- **What the task requires**
Could you copy all of the records below exactly as they appear?

- **Working data**
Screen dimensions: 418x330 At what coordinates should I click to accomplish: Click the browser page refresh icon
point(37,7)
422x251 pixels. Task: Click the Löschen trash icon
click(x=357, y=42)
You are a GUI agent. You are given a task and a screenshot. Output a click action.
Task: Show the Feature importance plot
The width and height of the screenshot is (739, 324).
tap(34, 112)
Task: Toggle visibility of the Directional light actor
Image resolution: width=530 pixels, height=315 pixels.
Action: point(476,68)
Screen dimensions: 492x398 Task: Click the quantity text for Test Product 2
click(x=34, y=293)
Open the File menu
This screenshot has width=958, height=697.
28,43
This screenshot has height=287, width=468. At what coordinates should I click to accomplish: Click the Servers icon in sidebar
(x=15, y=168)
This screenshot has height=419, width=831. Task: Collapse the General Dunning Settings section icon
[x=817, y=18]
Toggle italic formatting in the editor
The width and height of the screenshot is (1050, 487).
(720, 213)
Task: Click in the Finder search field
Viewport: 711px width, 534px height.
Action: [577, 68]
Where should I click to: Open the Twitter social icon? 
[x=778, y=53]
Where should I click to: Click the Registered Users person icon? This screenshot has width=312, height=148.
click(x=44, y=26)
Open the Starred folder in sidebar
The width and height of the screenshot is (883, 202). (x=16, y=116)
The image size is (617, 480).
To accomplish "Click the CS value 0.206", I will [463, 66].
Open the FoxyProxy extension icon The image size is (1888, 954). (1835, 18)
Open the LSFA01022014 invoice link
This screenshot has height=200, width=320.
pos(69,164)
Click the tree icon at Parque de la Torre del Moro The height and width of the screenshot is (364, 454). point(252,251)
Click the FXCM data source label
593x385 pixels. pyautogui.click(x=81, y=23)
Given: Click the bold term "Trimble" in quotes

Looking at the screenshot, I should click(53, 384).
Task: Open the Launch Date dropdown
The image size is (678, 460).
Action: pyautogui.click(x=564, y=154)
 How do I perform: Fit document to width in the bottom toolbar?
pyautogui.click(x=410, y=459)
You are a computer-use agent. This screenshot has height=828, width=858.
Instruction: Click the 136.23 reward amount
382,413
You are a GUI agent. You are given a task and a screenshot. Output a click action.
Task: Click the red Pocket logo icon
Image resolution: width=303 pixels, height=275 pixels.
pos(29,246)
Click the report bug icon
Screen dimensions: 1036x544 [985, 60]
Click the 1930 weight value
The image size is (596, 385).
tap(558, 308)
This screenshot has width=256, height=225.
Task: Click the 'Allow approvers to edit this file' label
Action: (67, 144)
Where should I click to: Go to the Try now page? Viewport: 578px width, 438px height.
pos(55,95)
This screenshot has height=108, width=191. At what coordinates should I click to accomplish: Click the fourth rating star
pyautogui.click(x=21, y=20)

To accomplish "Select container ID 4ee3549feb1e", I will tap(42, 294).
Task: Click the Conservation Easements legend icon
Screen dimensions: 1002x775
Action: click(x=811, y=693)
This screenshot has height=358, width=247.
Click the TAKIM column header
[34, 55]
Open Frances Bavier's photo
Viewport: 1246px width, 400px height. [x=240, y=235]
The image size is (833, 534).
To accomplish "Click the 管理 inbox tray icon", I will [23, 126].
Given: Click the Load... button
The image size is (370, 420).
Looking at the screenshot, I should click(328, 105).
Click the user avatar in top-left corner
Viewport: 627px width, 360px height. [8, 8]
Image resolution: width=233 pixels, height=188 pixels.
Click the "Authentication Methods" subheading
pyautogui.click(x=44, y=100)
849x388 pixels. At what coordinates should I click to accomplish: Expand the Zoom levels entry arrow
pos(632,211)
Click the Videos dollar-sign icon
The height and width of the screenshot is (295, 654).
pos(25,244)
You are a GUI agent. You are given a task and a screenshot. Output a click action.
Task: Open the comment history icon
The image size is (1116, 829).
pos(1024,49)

- **Problem solution**
Screen dimensions: 418x330 At what coordinates should I click to accomplish: Click the browser page refresh icon
point(37,7)
422x251 pixels. Task: Click the Löschen trash icon
click(x=357, y=42)
You are a GUI agent. You are given a task and a screenshot. Output a click action.
Task: Show the Feature importance plot
The width and height of the screenshot is (739, 324).
tap(34, 112)
Task: Toggle visibility of the Directional light actor
Image resolution: width=530 pixels, height=315 pixels.
Action: point(476,68)
Screen dimensions: 492x398 Task: Click the quantity text for Test Product 2
click(x=34, y=293)
Open the File menu
This screenshot has width=958, height=697.
28,43
This screenshot has height=287, width=468. At what coordinates should I click to accomplish: Click the Servers icon in sidebar
(x=15, y=168)
This screenshot has height=419, width=831. Task: Collapse the General Dunning Settings section icon
[x=817, y=18]
Toggle italic formatting in the editor
The width and height of the screenshot is (1050, 487).
(720, 213)
Task: Click in the Finder search field
Viewport: 711px width, 534px height.
Action: [577, 68]
Where should I click to: Open the Twitter social icon? 
[x=778, y=53]
Where should I click to: Click the Registered Users person icon? This screenshot has width=312, height=148.
click(x=44, y=26)
Open the Starred folder in sidebar
The width and height of the screenshot is (883, 202). (x=16, y=116)
The image size is (617, 480).
To accomplish "Click the CS value 0.206", I will [463, 66].
Open the FoxyProxy extension icon The image size is (1888, 954). (1835, 18)
Open the LSFA01022014 invoice link
This screenshot has height=200, width=320.
pos(69,164)
Click the tree icon at Parque de la Torre del Moro The height and width of the screenshot is (364, 454). point(252,251)
Click the FXCM data source label
593x385 pixels. pyautogui.click(x=81, y=23)
Given: Click the bold term "Trimble" in quotes

Looking at the screenshot, I should click(53, 384).
Task: Open the Launch Date dropdown
The image size is (678, 460).
Action: pyautogui.click(x=564, y=154)
 How do I perform: Fit document to width in the bottom toolbar?
pyautogui.click(x=410, y=459)
You are a computer-use agent. This screenshot has height=828, width=858.
Instruction: Click the 136.23 reward amount
382,413
You are a GUI agent. You are given a task and a screenshot. Output a click action.
Task: Click the red Pocket logo icon
Image resolution: width=303 pixels, height=275 pixels.
pos(29,246)
Click the report bug icon
Screen dimensions: 1036x544 [985, 60]
Click the 1930 weight value
The image size is (596, 385).
tap(558, 308)
This screenshot has width=256, height=225.
Task: Click the 'Allow approvers to edit this file' label
Action: (67, 144)
Where should I click to: Go to the Try now page? Viewport: 578px width, 438px height.
pos(55,95)
This screenshot has height=108, width=191. At what coordinates should I click to accomplish: Click the fourth rating star
pyautogui.click(x=21, y=20)

To accomplish "Select container ID 4ee3549feb1e", I will tap(42, 294).
Task: Click the Conservation Easements legend icon
Screen dimensions: 1002x775
Action: click(x=811, y=693)
This screenshot has height=358, width=247.
Click the TAKIM column header
[34, 55]
Open Frances Bavier's photo
Viewport: 1246px width, 400px height. [x=240, y=235]
The image size is (833, 534).
To accomplish "Click the 管理 inbox tray icon", I will [23, 126].
Given: Click the Load... button
The image size is (370, 420).
Looking at the screenshot, I should click(328, 105).
Click the user avatar in top-left corner
Viewport: 627px width, 360px height. [8, 8]
Image resolution: width=233 pixels, height=188 pixels.
Click the "Authentication Methods" subheading
pyautogui.click(x=44, y=100)
849x388 pixels. At what coordinates should I click to accomplish: Expand the Zoom levels entry arrow
pos(632,211)
Click the Videos dollar-sign icon
The height and width of the screenshot is (295, 654).
pos(25,244)
You are a GUI agent. You are given a task and a screenshot. Output a click action.
Task: Open the comment history icon
The image size is (1116, 829).
pos(1024,49)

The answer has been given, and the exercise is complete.